[START OF Data supplied]

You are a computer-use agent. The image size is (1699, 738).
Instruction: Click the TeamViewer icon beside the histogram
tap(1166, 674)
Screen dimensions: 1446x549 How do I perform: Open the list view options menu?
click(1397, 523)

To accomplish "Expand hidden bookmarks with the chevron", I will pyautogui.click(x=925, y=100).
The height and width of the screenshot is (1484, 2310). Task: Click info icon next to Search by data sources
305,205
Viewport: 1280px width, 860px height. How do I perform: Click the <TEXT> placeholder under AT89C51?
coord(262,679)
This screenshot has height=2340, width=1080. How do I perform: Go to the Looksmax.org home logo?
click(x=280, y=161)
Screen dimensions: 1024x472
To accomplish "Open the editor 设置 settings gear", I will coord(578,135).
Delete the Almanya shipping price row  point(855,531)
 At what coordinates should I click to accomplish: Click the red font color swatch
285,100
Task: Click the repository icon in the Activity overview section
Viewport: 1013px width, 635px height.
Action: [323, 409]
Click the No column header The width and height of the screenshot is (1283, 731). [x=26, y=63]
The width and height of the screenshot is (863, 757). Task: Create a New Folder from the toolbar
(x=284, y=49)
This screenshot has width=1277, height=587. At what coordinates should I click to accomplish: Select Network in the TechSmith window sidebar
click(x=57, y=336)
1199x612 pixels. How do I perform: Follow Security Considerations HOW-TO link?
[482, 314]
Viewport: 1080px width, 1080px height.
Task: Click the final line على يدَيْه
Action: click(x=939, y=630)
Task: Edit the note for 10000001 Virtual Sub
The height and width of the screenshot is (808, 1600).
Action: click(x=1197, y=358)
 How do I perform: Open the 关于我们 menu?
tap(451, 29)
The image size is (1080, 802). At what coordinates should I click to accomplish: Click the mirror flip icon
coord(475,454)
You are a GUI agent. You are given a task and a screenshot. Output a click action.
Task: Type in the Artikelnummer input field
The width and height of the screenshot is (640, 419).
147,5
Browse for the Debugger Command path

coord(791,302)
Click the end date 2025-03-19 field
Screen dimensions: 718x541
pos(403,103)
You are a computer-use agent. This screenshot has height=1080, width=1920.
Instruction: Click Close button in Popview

[END OF Data supplied]

# What to do
Copy these lines exactly as they appear.

# Written reply
You are a computer-use agent. The image size is (1699, 738).
Instruction: Click the TeamViewer icon beside the histogram
tap(1166, 674)
Screen dimensions: 1446x549 How do I perform: Open the list view options menu?
click(1397, 523)

To accomplish "Expand hidden bookmarks with the chevron", I will pyautogui.click(x=925, y=100).
The height and width of the screenshot is (1484, 2310). Task: Click info icon next to Search by data sources
305,205
Viewport: 1280px width, 860px height. How do I perform: Click the <TEXT> placeholder under AT89C51?
coord(262,679)
This screenshot has height=2340, width=1080. How do I perform: Go to the Looksmax.org home logo?
click(x=280, y=161)
Screen dimensions: 1024x472
To accomplish "Open the editor 设置 settings gear", I will coord(578,135).
Delete the Almanya shipping price row  point(855,531)
 At what coordinates should I click to accomplish: Click the red font color swatch
285,100
Task: Click the repository icon in the Activity overview section
Viewport: 1013px width, 635px height.
Action: [323, 409]
Click the No column header The width and height of the screenshot is (1283, 731). [x=26, y=63]
The width and height of the screenshot is (863, 757). Task: Create a New Folder from the toolbar
(x=284, y=49)
This screenshot has width=1277, height=587. At what coordinates should I click to accomplish: Select Network in the TechSmith window sidebar
click(x=57, y=336)
1199x612 pixels. How do I perform: Follow Security Considerations HOW-TO link?
[482, 314]
Viewport: 1080px width, 1080px height.
Task: Click the final line على يدَيْه
Action: click(x=939, y=630)
Task: Edit the note for 10000001 Virtual Sub
The height and width of the screenshot is (808, 1600).
Action: click(x=1197, y=358)
 How do I perform: Open the 关于我们 menu?
tap(451, 29)
The image size is (1080, 802). At what coordinates should I click to accomplish: Click the mirror flip icon
coord(475,454)
You are a GUI agent. You are given a task and a screenshot. Output a click action.
Task: Type in the Artikelnummer input field
The width and height of the screenshot is (640, 419).
147,5
Browse for the Debugger Command path

coord(791,302)
Click the end date 2025-03-19 field
Screen dimensions: 718x541
pos(403,103)
You are a computer-use agent. This screenshot has height=1080, width=1920.
Instruction: Click Close button in Popview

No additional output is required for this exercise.